Circa il 40% degli introiti inglesi da servizi finanziari proviene da paesi europei. Nel 2014 la BCE chiese che il regolamento dei conti fra le banche dell’eurozona avvenisse in futuro all’interno dell’Eurozona stessa, non tramite banche di altri paesi. Questo avrebbe tolto a Londra una gran parte di transazioni e di utili, che si sarebbero probabilmente riversati su Francoforte. L’Inghilterra ricorse immediatamente contro il provvedimento presso la Corte Europea di Giustizia e vinse. Ecco un esempio di quanto possa essere utile per l’Inghilterra continuare a essere presente all’interno dell’Unione Europea, aver voce e peso nelle decisioni e diritto di appellarsi alle istituzioni europee.

Londra ha anche opportunità fuori Europa: è il maggior mercato per le transazioni finanziarie dei paesi islamici in Occidente, è il maggior mercato per la transazioni finanziarie in RMBY (la valuta cinese) al di fuori della Cina stessa.
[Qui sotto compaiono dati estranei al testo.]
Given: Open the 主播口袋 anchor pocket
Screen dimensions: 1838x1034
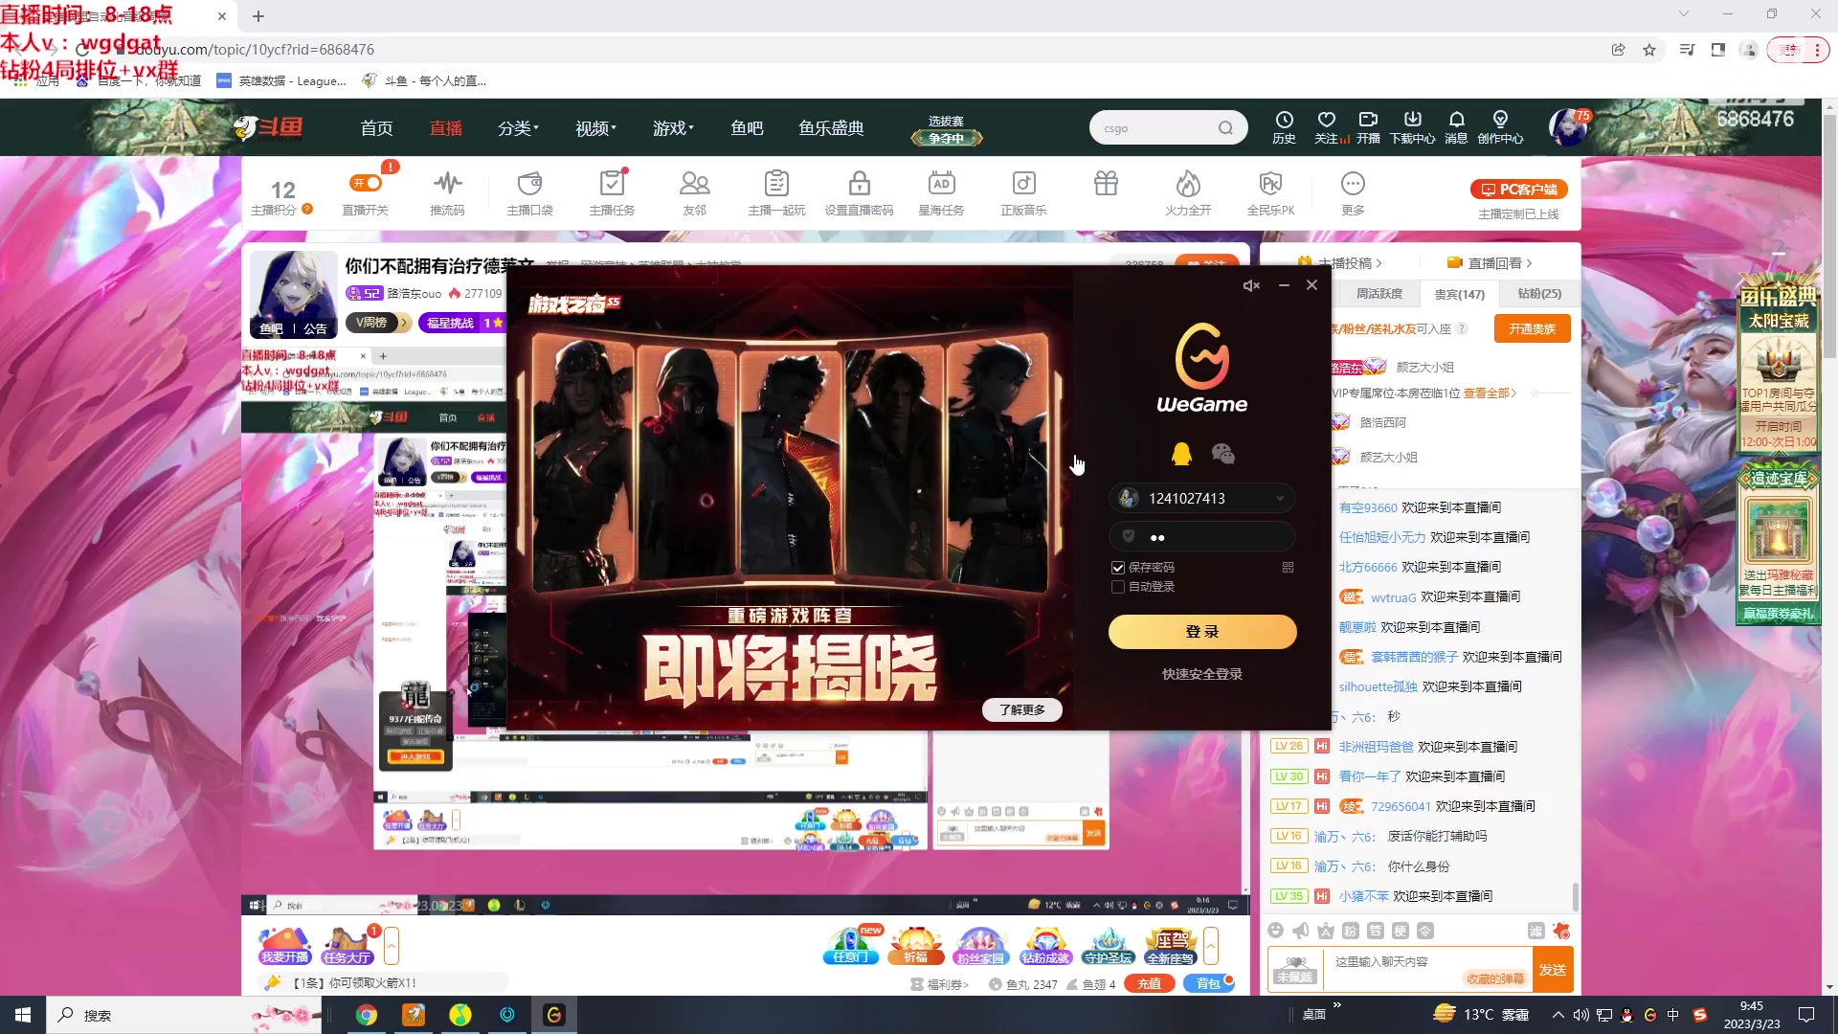Looking at the screenshot, I should (x=529, y=191).
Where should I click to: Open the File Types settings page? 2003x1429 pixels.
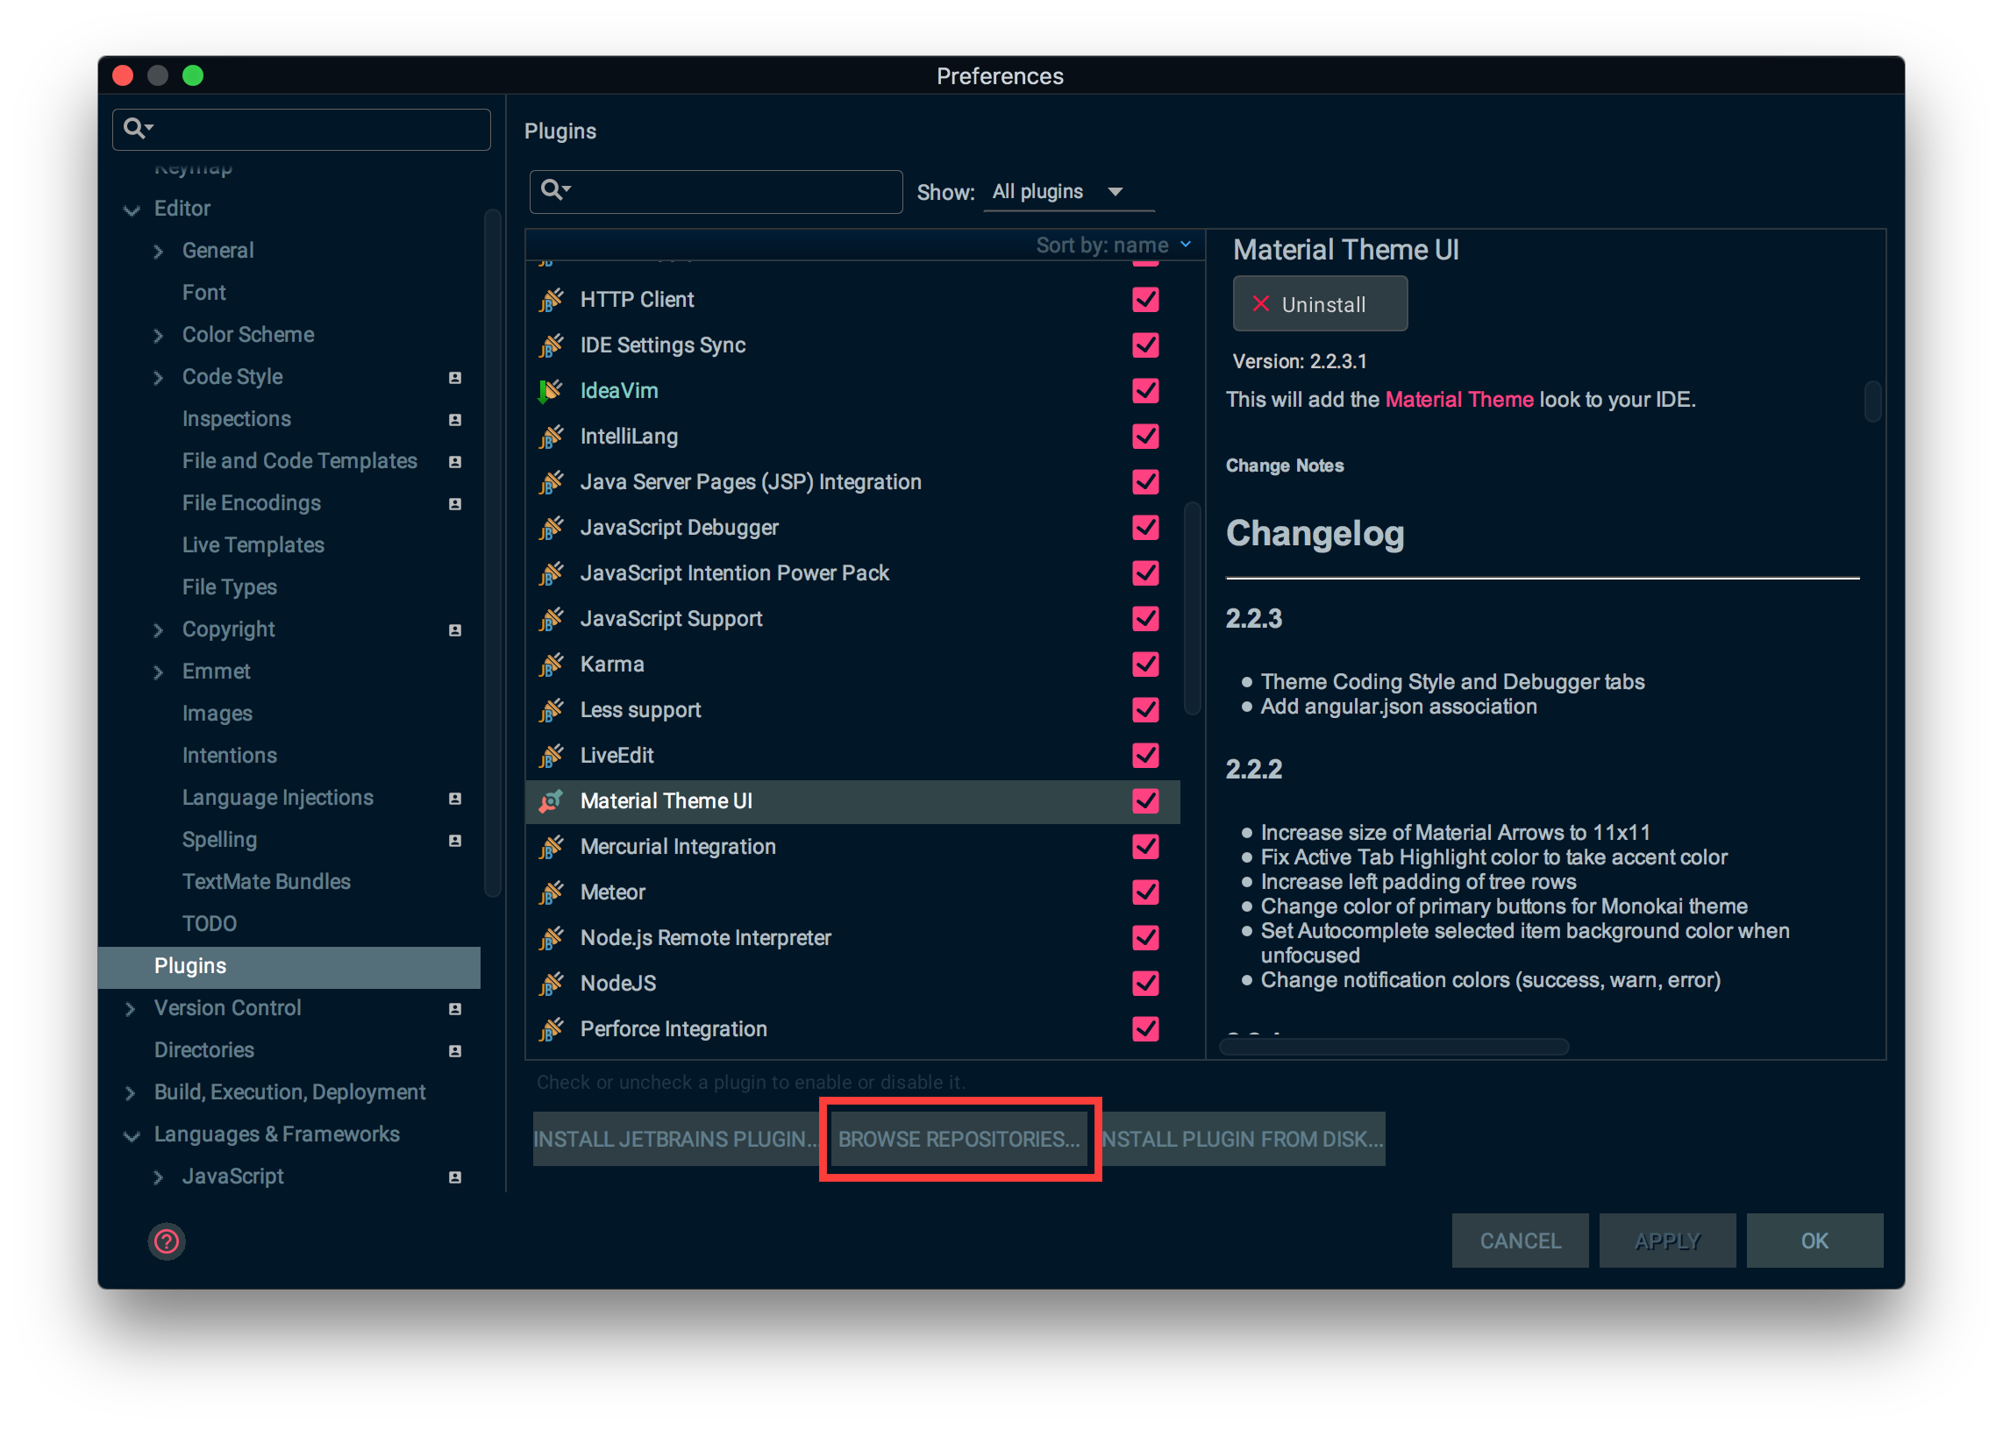pos(229,587)
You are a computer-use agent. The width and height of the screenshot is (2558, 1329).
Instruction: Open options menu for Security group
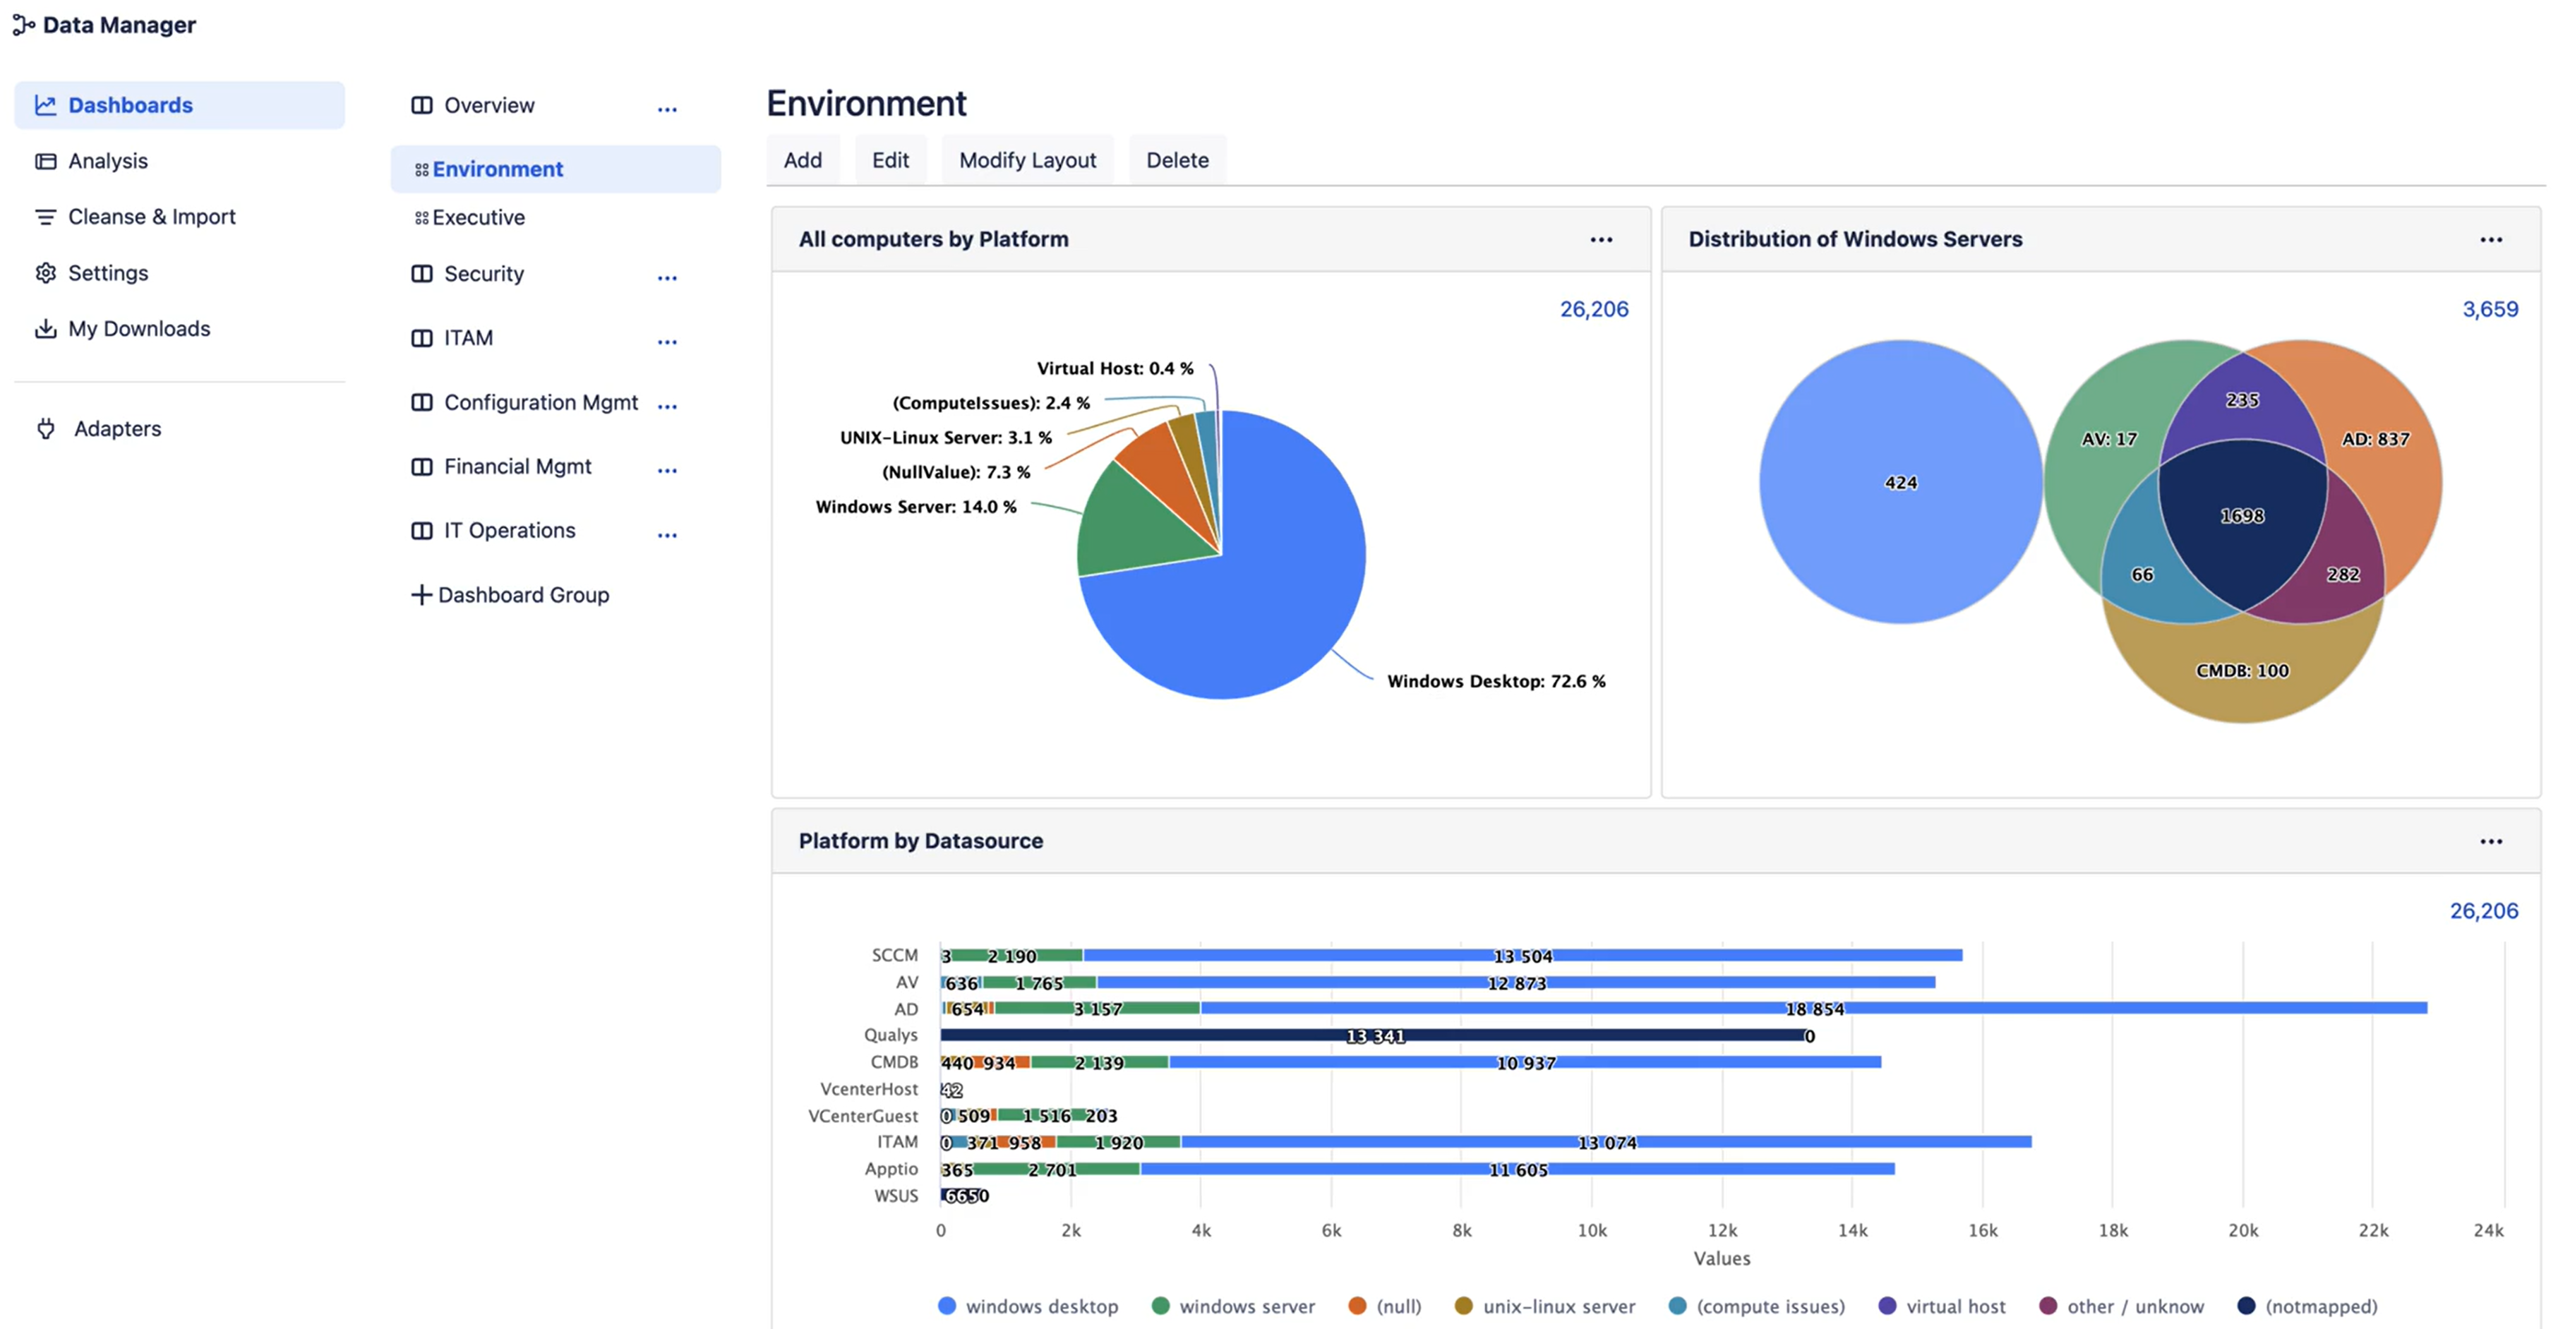point(667,277)
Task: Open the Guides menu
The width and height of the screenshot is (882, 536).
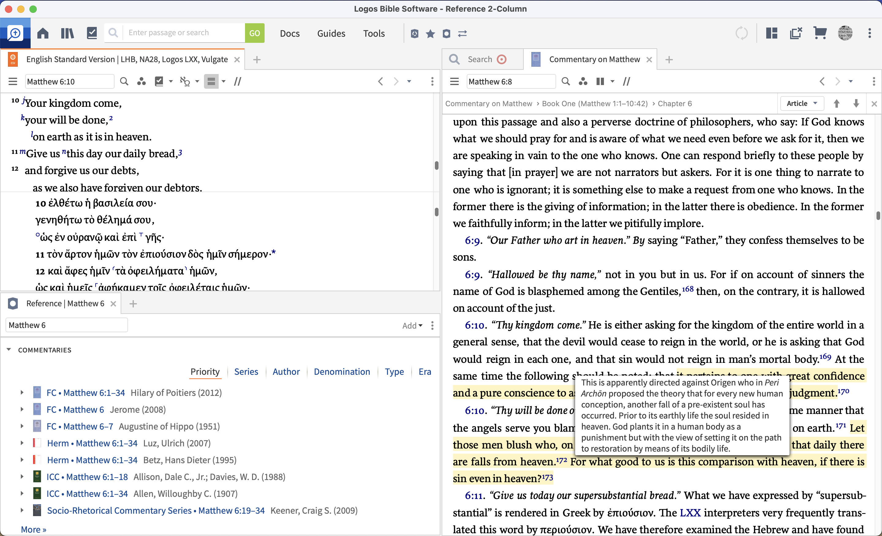Action: tap(331, 33)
Ma la concorrenza in questi mercati è in forte crescita: Singapore, Hong Kong e gli Stati Uniti mirano ad appropriarsi di sempre maggiori fette dei mercati finanziari asiatici. In Europa Londra gioca in casa, in quanto membro dell’Unione, ed è impossibile scalzarla da parte di concorrenti non europei.

Far parte dell’Unione Europea offre anche maggiore sicurezza alla Gran Bretagna: l’Unione è tenuta a proteggere i suoi membri da aggressioni esterne, anche se non ha ancora un esercito unico né un’unica politica estera. E l’Europa ha bisogno di poter contare anche sulla forza dell’economia e dell’esercito inglese, della sua magnifica Marina.

È dunque prevedibile che l’Inghilterra discuterà accanitamente migliori condizioni e più ampi margini di indipendenza dalle decisioni della Commissione Europea, ma alla fine farà tutto il necessario per rimanere in Europa. Così come l’Europa farà tutto il possibile per mantenere l’Inghilterra al proprio interno. Un’Europa senza Londra non sarebbe Europa.

 

La necessità di evitare il sorgere di una grande potenza europea capace di sottomettere la loro isola o di bloccarne le coste ha sempre obbligato gli Inglesi a essere attivi nella politica europea.